Ces états affectifs forts sembleraient s’expliquer plus facilement par la théorie physiologique à laquelle la forme paradoxale que lui a donnée William James a valu une certaine célébrité : l’affectivité n’est que la conscience de l’état de l’organisme; pour le sens commun, je tremble parce que j’ai peur; pour William James, j’ai peur parce que je tremble. L’affectivité suit donc les troubles organiques; elle n’est, en définitive, que la prise de conscience de ces troubles.
L’argument majeur des partisans de cette théorie est qu’il est impossible d’imaginer une émotion sans quelque modification de l’organisme : une peur sans tremblements, sans sueur froide, sans arrêt ou accélération des mouvements du cœur ou du rythme de la respiration se réduirait à la simple idée d’un danger; ce ne serait pas une véritable émotion. On ajoute aussi qu’il est facile de provoquer ou d’arrêter une émotion par des moyens purement physiologiques, comme un changement d’attitude, l’injection de certaines substances telles que l’adrénaline; les lecteurs de Baudelaire savent les « paradis artificiels » que se créent les mangeurs de haschisch.
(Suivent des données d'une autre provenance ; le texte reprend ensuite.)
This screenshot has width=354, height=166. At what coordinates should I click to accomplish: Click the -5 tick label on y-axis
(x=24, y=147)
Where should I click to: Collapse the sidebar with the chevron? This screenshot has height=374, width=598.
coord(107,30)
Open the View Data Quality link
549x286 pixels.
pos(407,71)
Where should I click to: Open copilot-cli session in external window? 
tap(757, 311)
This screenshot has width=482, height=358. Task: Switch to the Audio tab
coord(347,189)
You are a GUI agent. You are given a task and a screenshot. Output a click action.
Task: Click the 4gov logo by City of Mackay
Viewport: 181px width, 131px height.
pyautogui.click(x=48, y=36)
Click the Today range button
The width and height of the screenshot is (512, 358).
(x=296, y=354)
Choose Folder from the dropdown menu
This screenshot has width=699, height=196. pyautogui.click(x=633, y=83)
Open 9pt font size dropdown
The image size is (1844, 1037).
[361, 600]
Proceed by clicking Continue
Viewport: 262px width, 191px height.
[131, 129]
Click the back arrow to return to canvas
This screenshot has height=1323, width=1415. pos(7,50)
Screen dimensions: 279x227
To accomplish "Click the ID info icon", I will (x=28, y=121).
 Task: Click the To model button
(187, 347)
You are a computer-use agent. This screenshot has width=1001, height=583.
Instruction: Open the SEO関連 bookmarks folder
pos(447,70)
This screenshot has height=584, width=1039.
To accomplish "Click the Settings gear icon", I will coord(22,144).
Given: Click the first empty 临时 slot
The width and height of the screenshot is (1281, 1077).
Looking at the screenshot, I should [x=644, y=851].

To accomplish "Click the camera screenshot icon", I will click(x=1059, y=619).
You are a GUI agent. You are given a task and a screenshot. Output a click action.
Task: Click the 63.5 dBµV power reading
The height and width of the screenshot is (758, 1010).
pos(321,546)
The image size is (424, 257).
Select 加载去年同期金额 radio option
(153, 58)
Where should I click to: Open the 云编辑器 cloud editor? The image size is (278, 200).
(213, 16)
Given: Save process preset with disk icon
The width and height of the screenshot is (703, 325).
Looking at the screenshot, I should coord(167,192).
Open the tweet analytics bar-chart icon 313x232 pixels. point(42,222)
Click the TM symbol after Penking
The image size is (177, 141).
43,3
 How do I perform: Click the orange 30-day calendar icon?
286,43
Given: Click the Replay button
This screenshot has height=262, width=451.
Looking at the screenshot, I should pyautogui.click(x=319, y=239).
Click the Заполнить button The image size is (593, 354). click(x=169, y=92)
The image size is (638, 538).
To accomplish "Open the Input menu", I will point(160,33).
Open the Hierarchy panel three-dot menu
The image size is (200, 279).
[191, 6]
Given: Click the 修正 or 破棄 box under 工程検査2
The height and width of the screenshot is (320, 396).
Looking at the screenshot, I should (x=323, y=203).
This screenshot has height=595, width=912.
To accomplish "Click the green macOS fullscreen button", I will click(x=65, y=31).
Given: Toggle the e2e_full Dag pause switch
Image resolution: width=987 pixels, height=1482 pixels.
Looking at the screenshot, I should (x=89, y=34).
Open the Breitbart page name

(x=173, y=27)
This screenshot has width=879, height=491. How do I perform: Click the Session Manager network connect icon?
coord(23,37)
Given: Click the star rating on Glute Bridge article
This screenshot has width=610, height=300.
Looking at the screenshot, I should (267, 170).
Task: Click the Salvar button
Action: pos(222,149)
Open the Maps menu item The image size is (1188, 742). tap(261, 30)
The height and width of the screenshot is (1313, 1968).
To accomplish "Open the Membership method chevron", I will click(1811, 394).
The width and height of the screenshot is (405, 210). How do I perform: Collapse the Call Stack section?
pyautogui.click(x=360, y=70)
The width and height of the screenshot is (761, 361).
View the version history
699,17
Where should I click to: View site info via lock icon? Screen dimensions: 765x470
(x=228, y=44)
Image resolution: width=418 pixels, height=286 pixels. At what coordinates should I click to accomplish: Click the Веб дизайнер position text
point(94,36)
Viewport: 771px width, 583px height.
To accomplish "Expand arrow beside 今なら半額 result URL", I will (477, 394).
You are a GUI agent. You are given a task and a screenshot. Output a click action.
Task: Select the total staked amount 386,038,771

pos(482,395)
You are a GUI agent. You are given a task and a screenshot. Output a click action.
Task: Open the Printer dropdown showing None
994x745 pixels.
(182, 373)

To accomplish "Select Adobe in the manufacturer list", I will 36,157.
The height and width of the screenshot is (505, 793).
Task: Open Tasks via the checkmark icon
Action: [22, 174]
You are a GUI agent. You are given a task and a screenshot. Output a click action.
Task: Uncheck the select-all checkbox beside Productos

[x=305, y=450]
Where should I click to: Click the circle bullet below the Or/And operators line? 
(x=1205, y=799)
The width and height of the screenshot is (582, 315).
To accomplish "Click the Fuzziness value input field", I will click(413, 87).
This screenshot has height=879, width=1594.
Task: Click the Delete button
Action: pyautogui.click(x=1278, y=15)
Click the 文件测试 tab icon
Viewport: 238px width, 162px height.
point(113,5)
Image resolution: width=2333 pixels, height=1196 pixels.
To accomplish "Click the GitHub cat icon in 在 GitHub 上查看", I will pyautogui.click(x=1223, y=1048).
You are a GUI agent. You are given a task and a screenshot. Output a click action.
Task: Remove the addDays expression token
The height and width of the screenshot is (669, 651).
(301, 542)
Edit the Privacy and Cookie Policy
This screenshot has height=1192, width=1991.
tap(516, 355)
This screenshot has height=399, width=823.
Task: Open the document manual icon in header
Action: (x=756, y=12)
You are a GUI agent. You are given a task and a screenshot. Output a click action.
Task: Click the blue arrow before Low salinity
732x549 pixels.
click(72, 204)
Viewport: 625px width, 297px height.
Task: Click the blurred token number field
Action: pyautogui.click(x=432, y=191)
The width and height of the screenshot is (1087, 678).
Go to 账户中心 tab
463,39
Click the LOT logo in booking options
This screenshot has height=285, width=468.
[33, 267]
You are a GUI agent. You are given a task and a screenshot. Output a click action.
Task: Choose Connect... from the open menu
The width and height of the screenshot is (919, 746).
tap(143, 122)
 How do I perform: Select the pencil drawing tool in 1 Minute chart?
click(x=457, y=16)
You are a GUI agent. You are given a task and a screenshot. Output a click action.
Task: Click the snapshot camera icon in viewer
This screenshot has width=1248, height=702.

Ce n’est pas sans utilité que William James a rappelé le rôle primordial des modifications organiques dans l’émotion et dans l’affectivité en général : ce rôle, si bien marqué par Descartes, avait été peut-être un peu trop oublié. Il n’y a jamais d’état affectif fort sans un accompagnement physiologique. Mais tout état affectif, même le sentiment le plus délicat, est-il la simple conscience d’un changement corporel? James lui-même n’avait cru, tout d’abord, pouvoir donner à sa théorie une telle généralité, et les faits semblent bien nous imposer la même réserve : le respect admiratif que j’éprouvais pour les joueurs de mes romans, le plaisir que je prenais à écouter les histoires de mon grand-père, n’étaient ordinairement accompagnés d’aucune modification sensible de mes fonctions organiques, et cependant ce n’était pas de pures idées. Inversement, les troubles organiques ne suffisent pas, à eux seuls, à provoquer l’émotion : que de fois, après une course folle, je me suis arrêté hors d’haleine, le cœur battant, mes jambes flageolant de fatigue, et cependant parfaitement calme. Si parfois une émotion s’est greffée sur ce désordre de mon organisme, c’est que quelque pensée absurde avait suscité en mon âme une vague crainte : je m’étais représenté ainsi recru de fatigue, poursuivi par des bandits et incapable de fuir. Enfin, rien ne prouve que, entre la perception du bien ou du mal qui nous arrive et les troubles organiques qui suivent, il n’y ait pas toujours quelque sentiment. S’il n’est pas toujours conscient, ce sentiment peut être inconscient : n’est-ce pas un sentiment inconscient qui, dans les jours de deuil, me maintenait dans un état de tension organique qui me déprimait?